* _Exercise directions_: Print exactly the line with "Task: Open the zoom" and every line after it, through the final line of the material below.

* _Entries provided_:
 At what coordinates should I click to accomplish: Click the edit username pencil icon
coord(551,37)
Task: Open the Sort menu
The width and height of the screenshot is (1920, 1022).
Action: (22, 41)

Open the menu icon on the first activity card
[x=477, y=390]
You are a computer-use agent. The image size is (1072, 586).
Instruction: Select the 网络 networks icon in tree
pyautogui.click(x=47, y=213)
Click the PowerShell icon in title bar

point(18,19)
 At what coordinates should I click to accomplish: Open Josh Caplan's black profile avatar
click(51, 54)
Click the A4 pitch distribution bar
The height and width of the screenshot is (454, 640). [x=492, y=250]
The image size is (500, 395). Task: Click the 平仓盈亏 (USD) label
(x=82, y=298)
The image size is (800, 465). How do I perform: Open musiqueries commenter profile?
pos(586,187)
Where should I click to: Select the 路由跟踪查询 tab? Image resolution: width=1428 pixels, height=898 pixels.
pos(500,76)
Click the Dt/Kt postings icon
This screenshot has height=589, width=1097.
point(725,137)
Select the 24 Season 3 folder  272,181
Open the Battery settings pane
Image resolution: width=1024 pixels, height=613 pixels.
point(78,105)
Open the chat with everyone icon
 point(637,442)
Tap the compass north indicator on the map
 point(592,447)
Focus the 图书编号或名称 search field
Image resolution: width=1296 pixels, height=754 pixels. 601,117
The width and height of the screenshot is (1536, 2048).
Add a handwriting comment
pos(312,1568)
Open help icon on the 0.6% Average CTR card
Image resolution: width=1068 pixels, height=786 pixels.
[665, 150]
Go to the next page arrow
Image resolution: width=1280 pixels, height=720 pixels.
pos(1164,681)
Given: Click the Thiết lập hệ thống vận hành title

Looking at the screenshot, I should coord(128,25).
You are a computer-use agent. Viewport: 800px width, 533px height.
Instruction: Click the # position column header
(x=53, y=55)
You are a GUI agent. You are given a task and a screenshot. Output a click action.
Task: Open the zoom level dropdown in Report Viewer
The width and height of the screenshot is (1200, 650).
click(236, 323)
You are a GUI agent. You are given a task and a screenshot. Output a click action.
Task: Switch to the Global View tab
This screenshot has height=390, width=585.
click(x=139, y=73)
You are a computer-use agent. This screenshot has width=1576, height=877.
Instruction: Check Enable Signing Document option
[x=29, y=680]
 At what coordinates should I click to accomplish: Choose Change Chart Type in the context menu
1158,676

* _Reply_:
Task: Open the zoom level dropdown in Report Viewer
The width and height of the screenshot is (1200, 650).
click(236, 323)
You are a GUI agent. You are given a task and a screenshot. Output a click action.
Task: Switch to the Global View tab
This screenshot has height=390, width=585.
click(x=139, y=73)
You are a computer-use agent. This screenshot has width=1576, height=877.
Instruction: Check Enable Signing Document option
[x=29, y=680]
 At what coordinates should I click to accomplish: Choose Change Chart Type in the context menu
1158,676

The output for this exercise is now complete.